_Exercise instructions_. Rewrite these entries with every "Instruction" changed to "Directive", leaving everything else the same.
-------- Records for this task --------
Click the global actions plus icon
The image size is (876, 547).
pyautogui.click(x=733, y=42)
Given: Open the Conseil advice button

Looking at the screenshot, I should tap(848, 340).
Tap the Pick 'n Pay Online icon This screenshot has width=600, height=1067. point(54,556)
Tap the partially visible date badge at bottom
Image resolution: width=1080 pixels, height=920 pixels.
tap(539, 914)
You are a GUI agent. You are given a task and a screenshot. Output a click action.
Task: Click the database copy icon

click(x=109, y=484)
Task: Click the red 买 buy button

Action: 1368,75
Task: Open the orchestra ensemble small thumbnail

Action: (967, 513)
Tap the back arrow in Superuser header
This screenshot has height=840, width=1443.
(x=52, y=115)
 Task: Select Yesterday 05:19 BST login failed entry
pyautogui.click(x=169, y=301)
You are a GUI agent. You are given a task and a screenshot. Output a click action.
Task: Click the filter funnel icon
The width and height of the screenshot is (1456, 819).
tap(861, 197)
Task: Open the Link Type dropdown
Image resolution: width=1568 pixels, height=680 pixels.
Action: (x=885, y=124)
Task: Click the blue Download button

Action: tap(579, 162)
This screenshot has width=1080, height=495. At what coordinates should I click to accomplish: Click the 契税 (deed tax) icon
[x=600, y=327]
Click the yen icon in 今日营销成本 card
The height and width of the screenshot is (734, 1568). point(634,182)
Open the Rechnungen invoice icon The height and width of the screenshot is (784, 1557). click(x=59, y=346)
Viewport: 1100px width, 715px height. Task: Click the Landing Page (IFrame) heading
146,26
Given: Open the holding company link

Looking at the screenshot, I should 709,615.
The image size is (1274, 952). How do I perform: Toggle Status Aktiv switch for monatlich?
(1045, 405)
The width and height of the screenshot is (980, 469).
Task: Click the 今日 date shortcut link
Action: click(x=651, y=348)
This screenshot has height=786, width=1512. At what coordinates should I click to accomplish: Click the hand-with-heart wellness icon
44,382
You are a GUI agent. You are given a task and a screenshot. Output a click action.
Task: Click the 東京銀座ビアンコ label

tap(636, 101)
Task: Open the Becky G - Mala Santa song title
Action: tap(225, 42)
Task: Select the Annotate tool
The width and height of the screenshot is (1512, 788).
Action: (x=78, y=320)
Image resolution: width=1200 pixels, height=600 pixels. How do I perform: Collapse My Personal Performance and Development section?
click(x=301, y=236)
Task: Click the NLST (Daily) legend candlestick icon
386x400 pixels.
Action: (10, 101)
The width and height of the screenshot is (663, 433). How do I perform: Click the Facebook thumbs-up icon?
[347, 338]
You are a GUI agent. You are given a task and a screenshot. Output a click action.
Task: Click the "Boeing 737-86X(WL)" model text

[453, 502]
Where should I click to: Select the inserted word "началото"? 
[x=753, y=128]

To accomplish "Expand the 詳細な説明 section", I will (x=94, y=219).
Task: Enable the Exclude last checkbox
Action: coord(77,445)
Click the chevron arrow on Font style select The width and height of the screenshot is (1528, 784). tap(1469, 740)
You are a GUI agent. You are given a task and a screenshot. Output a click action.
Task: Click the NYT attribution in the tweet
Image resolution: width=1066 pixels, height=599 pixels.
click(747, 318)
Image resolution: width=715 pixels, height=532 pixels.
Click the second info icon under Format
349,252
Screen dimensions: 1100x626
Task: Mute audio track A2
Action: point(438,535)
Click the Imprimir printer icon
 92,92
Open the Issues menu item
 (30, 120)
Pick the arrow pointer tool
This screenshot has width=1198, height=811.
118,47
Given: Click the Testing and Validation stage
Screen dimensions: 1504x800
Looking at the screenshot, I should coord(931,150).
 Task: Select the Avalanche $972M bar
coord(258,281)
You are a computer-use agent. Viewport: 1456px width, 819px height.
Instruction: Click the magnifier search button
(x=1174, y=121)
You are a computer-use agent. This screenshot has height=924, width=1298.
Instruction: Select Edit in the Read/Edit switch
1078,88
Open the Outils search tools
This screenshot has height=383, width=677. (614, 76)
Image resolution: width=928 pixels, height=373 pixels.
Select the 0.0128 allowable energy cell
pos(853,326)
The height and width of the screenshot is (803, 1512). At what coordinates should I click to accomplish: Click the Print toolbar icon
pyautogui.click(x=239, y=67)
--------
_Finished exercise_.
Click the global actions plus icon
The image size is (876, 547).
pyautogui.click(x=733, y=42)
Given: Open the Conseil advice button

Looking at the screenshot, I should tap(848, 340).
Tap the Pick 'n Pay Online icon This screenshot has width=600, height=1067. point(54,556)
Tap the partially visible date badge at bottom
Image resolution: width=1080 pixels, height=920 pixels.
tap(539, 914)
You are a GUI agent. You are given a task and a screenshot. Output a click action.
Task: Click the database copy icon

click(x=109, y=484)
Task: Click the red 买 buy button

Action: 1368,75
Task: Open the orchestra ensemble small thumbnail

Action: (967, 513)
Tap the back arrow in Superuser header
This screenshot has height=840, width=1443.
(x=52, y=115)
 Task: Select Yesterday 05:19 BST login failed entry
pyautogui.click(x=169, y=301)
You are a GUI agent. You are given a task and a screenshot. Output a click action.
Task: Click the filter funnel icon
The width and height of the screenshot is (1456, 819).
tap(861, 197)
Task: Open the Link Type dropdown
Image resolution: width=1568 pixels, height=680 pixels.
Action: (x=885, y=124)
Task: Click the blue Download button

Action: tap(579, 162)
This screenshot has width=1080, height=495. At what coordinates should I click to accomplish: Click the 契税 (deed tax) icon
[x=600, y=327]
Click the yen icon in 今日营销成本 card
The height and width of the screenshot is (734, 1568). point(634,182)
Open the Rechnungen invoice icon The height and width of the screenshot is (784, 1557). click(x=59, y=346)
Viewport: 1100px width, 715px height. Task: Click the Landing Page (IFrame) heading
146,26
Given: Open the holding company link

Looking at the screenshot, I should 709,615.
The image size is (1274, 952). How do I perform: Toggle Status Aktiv switch for monatlich?
(1045, 405)
The width and height of the screenshot is (980, 469).
Task: Click the 今日 date shortcut link
Action: click(x=651, y=348)
This screenshot has height=786, width=1512. At what coordinates should I click to accomplish: Click the hand-with-heart wellness icon
44,382
You are a GUI agent. You are given a task and a screenshot. Output a click action.
Task: Click the 東京銀座ビアンコ label

tap(636, 101)
Task: Open the Becky G - Mala Santa song title
Action: tap(225, 42)
Task: Select the Annotate tool
The width and height of the screenshot is (1512, 788).
Action: (x=78, y=320)
Image resolution: width=1200 pixels, height=600 pixels. How do I perform: Collapse My Personal Performance and Development section?
click(x=301, y=236)
Task: Click the NLST (Daily) legend candlestick icon
386x400 pixels.
Action: (10, 101)
The width and height of the screenshot is (663, 433). How do I perform: Click the Facebook thumbs-up icon?
[347, 338]
You are a GUI agent. You are given a task and a screenshot. Output a click action.
Task: Click the "Boeing 737-86X(WL)" model text

[453, 502]
Where should I click to: Select the inserted word "началото"? 
[x=753, y=128]

To accomplish "Expand the 詳細な説明 section", I will (x=94, y=219).
Task: Enable the Exclude last checkbox
Action: coord(77,445)
Click the chevron arrow on Font style select The width and height of the screenshot is (1528, 784). tap(1469, 740)
You are a GUI agent. You are given a task and a screenshot. Output a click action.
Task: Click the NYT attribution in the tweet
Image resolution: width=1066 pixels, height=599 pixels.
click(747, 318)
Image resolution: width=715 pixels, height=532 pixels.
Click the second info icon under Format
349,252
Screen dimensions: 1100x626
Task: Mute audio track A2
Action: point(438,535)
Click the Imprimir printer icon
 92,92
Open the Issues menu item
 (30, 120)
Pick the arrow pointer tool
This screenshot has width=1198, height=811.
118,47
Given: Click the Testing and Validation stage
Screen dimensions: 1504x800
Looking at the screenshot, I should coord(931,150).
 Task: Select the Avalanche $972M bar
coord(258,281)
You are a computer-use agent. Viewport: 1456px width, 819px height.
Directive: Click the magnifier search button
(x=1174, y=121)
You are a computer-use agent. This screenshot has height=924, width=1298.
Directive: Select Edit in the Read/Edit switch
1078,88
Open the Outils search tools
This screenshot has height=383, width=677. (614, 76)
Image resolution: width=928 pixels, height=373 pixels.
Select the 0.0128 allowable energy cell
pos(853,326)
The height and width of the screenshot is (803, 1512). At what coordinates should I click to accomplish: Click the Print toolbar icon
pyautogui.click(x=239, y=67)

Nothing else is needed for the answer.